If you’re Filipino American, you or someone you know can probably identify with some of the following statements:

  • I make fun of Filipinos who speak English with strong accents
  • I’d like to have lighter skin
  • Filipino Americans should feel fortunate to be in the United States
  • I sometimes wish I was a member of a different cultural group
  • I’m sometimes ashamed of my ethnic/cultural background

These statements come from a study conducted by E.J.R. David and Sumie Okazaki (2006). They created a scale that measures the level of colonial mentality in a person. One of their findings was that individuals who had higher levels of colonial mentality also had lower levels of self-esteem and higher levels of depression.

Colonial mentality is an internal oppression that is installed via external oppression, a.k.a. classical colonialism. There are four phases of classical colonialism (Fanon, 1965) but the fourth and final phase is arguably the most insidious. This phase includes the “establishment of a society in which the political, social, and economic institutions are designed to maintain the superiority of the colonizer and simultaneously subjugate the colonized” (David, 2008, p.120). In other words, a colonized people begins to believe in their own inferiority and behaves accordingly. What’s worse is that these paradigms are passed down for generations through family systems which perpetuate these distorted rules of conduct.
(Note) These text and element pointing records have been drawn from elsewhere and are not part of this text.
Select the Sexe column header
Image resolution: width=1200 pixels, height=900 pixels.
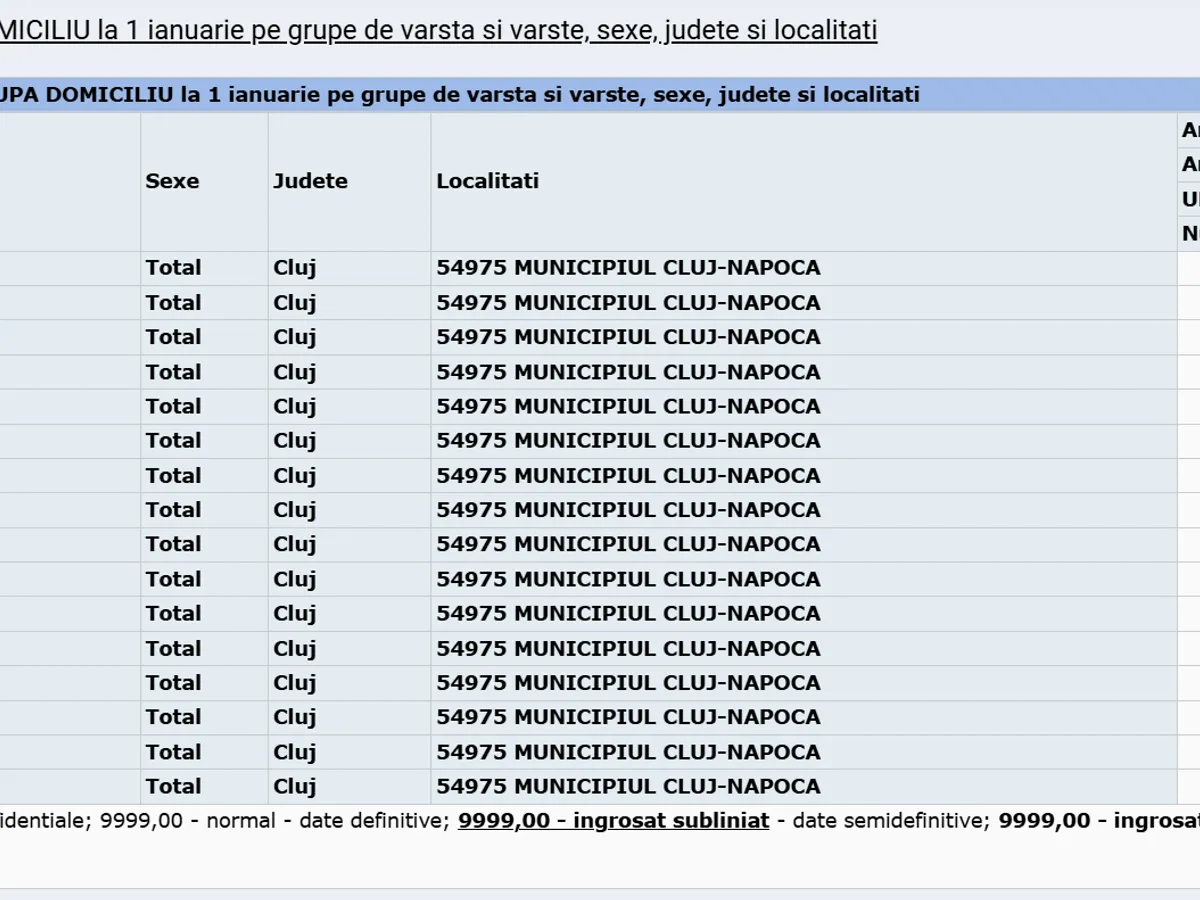pos(172,181)
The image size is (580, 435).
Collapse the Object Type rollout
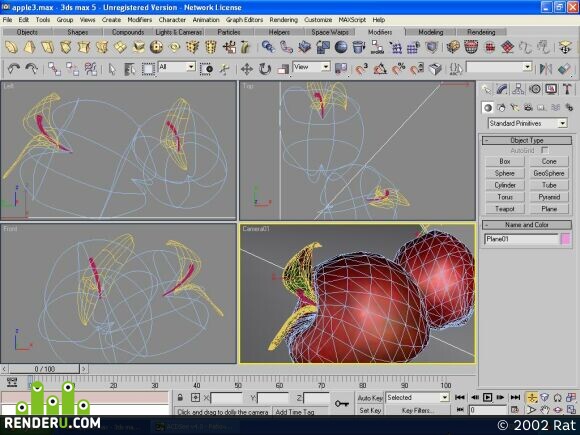527,140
a colonized people begins to believe in their own inferiority and behaves accordingly

It is no surprise that research has found numerous negative consequences of colonial mentality. It can account for 62% of the variance in Filipino Americans’ experience of depression (David & Okazaki, 2006), and has been linked to social anxiety, eating disorders, suicidal ideation, substance use, high-risk behaviors, low self-esteem, and depression. I myself have personally struggled, and still do, with many of the issues in that list.

In my life, the Gospel has been the only story that truly counteracted the narrative of colonial mentality. Undoing generations of internal oppression is not an overnight job, but the Gospel continuously challenges me to restructure my paradigmatic thinking. As the Gospel transforms my life, I learn to both 1) claim my inherent value as a human being created in the Imago Dei image of God, and 2) draw upon Holy power to overthrow external and internal oppression.

the Gospel has been the only story that truly counteracts the narrative of colonial mentality.

There is a lot more work that needs to be done to undo the chains of internal oppression. Some days, I feel so helpless and angry that it becomes impossible to hold onto hope for healing. On those days, I try to find rest in the God that promises to restore that which is broken. In closing, I leave you with some practices that I do in tandem with prayer and therapy to help dismantle the colonial paradigms that I still find in my life:

  • Connect with other Christian Filipinos: Aside from being a lot of fun, it is helpful to talk to other people with whom you share similar life experiences.
  • Connect with your (Filipino) anger: I grew up learning that it was not good for me to be angry. On various levels (i.e. being a woman, being a minority, etc.), I was conditioned to be amenable and adaptable. These aren’t “bad” characteristics in and of themselves, but they almost always functioned as suppressants to healthy anger which needed to be expressed. One creative way that I have begun getting back in touch with my anger is by listening to Filipino artists who have the courage to publicly channel their anger. There is a whole underground scene of Fil-Am hip-hop artists like Ruby Ibarra and Bambu de Pistola who have created music which points at and loudly rejects the systemic oppression of Filipinos.
  • Connect with your pre-colonial regionality: There are a gazillion islands in the Philippine archipelago and therefore at least a gazillion Filipino subcultures. I come from the Visayas, where the indigenous healers of my region were counselors. Their philosophy of health was that individuals must be in harmony with God, themselves, others, and their environment, similar to what I do as a clinical psychologist in training.
    These indigenous healers were called babaylans… which sounds a lot like my last name. Was there a babaylan in my ancestral heritage? Have I been drawn to a career in therapy under the influence of a pre-colonial ancestor? Does the babaylan spirit remain in me, unscathed by colonialism?
    When I get in touch with my pre-colonial regional history, I am filled with reverence, appreciation, and awe. It helps me see that many good, beautiful, and even Christlike aspects of myself come from my Filipino roots and not the false salvation of a “Christian” colonizer.


Eleanor Baylon is a doctoral student in clinical psychology at Fuller Seminary. A proud San Bernardino native, her research interests include exploring the negative psychological effects of colonialism, especially in Filipino-Americans.